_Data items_

**********

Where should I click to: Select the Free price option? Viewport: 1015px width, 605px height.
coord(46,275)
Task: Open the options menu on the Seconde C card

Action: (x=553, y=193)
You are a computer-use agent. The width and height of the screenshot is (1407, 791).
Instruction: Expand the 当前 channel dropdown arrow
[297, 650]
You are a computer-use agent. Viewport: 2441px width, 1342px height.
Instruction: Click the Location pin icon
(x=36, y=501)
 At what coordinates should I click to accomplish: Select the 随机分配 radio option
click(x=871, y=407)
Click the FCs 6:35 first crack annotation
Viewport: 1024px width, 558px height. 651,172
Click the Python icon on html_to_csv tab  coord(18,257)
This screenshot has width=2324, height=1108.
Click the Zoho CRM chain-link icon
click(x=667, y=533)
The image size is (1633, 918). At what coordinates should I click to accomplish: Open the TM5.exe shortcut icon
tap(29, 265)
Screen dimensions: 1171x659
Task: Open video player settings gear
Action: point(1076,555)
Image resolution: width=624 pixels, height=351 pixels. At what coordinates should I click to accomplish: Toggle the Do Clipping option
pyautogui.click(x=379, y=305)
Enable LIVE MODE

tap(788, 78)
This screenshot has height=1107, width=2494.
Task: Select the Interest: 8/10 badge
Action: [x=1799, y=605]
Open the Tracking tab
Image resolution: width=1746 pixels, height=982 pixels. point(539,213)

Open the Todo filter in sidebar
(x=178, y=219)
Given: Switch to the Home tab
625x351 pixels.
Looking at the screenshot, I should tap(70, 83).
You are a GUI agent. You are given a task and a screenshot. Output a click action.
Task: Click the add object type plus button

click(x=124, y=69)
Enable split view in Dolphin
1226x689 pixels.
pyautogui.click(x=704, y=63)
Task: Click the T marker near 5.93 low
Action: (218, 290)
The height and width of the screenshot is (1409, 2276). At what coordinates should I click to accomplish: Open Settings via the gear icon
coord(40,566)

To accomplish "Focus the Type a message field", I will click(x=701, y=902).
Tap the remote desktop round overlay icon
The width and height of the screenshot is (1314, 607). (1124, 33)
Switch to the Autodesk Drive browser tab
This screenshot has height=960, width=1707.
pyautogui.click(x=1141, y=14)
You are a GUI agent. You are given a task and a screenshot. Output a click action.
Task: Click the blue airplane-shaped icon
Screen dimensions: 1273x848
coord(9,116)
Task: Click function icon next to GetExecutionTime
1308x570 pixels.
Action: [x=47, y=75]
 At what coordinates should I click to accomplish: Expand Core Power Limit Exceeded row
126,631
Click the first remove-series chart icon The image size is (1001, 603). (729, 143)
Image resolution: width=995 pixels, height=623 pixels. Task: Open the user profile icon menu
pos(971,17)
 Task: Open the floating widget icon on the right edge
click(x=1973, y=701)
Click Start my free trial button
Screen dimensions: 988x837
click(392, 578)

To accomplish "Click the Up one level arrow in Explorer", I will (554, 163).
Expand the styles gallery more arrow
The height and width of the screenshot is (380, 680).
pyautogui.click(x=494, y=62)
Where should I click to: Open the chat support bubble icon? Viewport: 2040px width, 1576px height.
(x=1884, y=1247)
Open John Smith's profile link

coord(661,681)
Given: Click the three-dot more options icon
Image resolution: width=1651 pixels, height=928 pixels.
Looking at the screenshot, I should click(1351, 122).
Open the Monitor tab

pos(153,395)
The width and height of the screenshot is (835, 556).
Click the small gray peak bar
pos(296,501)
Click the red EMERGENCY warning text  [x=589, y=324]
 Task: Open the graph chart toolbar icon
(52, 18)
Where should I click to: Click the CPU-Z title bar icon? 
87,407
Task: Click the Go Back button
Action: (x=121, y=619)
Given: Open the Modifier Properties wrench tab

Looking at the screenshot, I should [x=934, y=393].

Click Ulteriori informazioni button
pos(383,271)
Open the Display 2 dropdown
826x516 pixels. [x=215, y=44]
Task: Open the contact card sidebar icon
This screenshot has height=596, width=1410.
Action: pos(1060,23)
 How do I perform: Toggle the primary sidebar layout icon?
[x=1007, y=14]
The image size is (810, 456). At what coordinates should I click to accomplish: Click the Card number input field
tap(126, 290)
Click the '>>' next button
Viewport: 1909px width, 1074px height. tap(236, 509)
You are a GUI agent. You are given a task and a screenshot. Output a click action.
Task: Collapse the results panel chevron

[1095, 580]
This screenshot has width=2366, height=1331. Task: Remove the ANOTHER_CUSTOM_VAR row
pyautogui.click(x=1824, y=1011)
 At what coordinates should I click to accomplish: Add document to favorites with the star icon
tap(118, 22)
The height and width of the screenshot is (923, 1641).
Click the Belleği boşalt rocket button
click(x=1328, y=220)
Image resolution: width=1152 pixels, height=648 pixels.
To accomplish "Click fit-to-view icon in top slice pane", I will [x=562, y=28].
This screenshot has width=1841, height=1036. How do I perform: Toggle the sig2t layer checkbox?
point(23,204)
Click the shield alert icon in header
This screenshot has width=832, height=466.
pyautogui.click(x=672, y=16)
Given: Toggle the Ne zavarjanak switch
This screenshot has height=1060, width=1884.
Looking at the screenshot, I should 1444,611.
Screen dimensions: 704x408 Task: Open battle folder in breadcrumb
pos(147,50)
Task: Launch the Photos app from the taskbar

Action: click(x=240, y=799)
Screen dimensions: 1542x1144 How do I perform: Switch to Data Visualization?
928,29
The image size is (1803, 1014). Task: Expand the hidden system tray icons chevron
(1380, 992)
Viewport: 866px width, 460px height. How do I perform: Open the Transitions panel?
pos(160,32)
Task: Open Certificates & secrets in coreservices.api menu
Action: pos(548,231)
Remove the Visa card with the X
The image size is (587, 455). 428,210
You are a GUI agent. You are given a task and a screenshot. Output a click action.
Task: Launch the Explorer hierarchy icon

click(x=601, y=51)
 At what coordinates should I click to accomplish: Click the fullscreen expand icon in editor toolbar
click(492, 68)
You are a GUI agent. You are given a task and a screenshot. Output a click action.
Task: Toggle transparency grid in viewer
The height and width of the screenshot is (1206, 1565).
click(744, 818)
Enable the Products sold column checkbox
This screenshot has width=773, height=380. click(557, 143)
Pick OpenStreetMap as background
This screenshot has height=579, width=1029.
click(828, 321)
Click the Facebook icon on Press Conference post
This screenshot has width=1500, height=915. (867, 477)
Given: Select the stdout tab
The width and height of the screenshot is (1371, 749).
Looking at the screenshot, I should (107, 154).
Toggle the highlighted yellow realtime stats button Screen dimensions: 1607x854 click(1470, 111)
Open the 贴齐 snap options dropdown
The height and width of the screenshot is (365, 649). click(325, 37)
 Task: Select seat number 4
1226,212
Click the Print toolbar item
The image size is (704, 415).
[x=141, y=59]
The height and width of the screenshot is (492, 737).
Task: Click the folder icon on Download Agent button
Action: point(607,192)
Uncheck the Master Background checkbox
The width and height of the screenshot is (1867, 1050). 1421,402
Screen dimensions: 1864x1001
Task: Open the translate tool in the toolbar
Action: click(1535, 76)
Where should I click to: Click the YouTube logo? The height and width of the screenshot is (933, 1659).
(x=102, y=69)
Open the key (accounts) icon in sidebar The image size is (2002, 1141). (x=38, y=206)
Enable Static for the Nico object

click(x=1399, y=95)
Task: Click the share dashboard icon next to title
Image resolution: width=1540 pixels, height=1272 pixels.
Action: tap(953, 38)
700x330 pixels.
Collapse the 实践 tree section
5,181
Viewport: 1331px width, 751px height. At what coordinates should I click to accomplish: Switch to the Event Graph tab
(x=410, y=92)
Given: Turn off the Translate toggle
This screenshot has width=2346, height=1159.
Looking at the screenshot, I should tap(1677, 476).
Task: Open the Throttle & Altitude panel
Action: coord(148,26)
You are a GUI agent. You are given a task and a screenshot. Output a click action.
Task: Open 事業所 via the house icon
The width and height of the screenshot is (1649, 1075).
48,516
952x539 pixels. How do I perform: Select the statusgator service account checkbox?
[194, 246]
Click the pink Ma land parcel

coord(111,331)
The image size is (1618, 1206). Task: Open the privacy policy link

**********

_What is required_
Search the records for the word "computer" and copy every line where it occurs.

_Solution to the problem_
You are a computer-use agent. The width and height of the screenshot is (1407, 791).
You are a computer-use agent. Viewport: 2441px width, 1342px height.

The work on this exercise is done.